UHOD-ULUSLARARASI HEMATOLOJI-ONKOLOJI DERGISI, vol.29, no.3, pp.168-175, 2019 (SCI-Expanded) identifier identifier

  • Publication Type: Article / Article
  • Volume: 29 Issue: 3
  • Publication Date: 2019
  • Doi Number: 10.4999/uhod.193783
  • Journal Name: UHOD-ULUSLARARASI HEMATOLOJI-ONKOLOJI DERGISI
  • Journal Indexes: Science Citation Index Expanded (SCI-EXPANDED), Scopus, TR DİZİN (ULAKBİM)
  • Page Numbers: pp.168-175
  • Hacettepe University Affiliated: Yes

Abstract

This study aims to analyze the clinicopathologic characteristics and treatment outcomes of our patients with gestational trophoblastic neoplasia (GTN) and to present our real-life experience.
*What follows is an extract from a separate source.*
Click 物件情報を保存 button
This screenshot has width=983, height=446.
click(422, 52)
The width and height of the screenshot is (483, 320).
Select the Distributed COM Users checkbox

A total of 32 patients with GTN diagnosed according to the FIGO 2002 criteria followed in Zekai Tahir Burak Women's Health Training and Research Hospital between 2011-2018 were included. Demographic features, treatment outcomes, and survival were analyzed retrospectively. The median follow up time was 32.1 (3.3-76.9) months. Of the 32 patients, 27 (84.4%) were defined as low-risk GTN (risk score < 7) and 5 (15.6%) were high-risk GTN (risk score >= 7) according to the FIGO risk score. Seventeen (62.9%) patients with low-risk GTN achieved complete remission (CR) with single agent MTX. CR rate was 60% (12/20) in patients receiving weekly MTX and 71.4% (5/7) in MTX-FA eight-day regimen (p= 0.590). Of the 9 MTX resistant patients, 8 (88.8%) achieved CR with second-line Actinomycin D (ActD). Three (60%) out of the five high-risk GTN patients acquired CR with first-line EMA-CO (etoposide, MTX, plus ActD alternating with cyclophosphamide and vincristine). In the follow-up period one patient (3.1%) had recurrent disease. By the data cut off date, all of the patients were alive and CR could not be achieved in one (3.1%) patient. All patients with low-risk GM achieved CR with sequential therapies ultimately. Therefore, single agent MTX is a reasonable option in the initial treatment of low-risk GTN. Moreover, Actinomycin D is highly effective in patients with low-risk GTN who are resistant to MTX.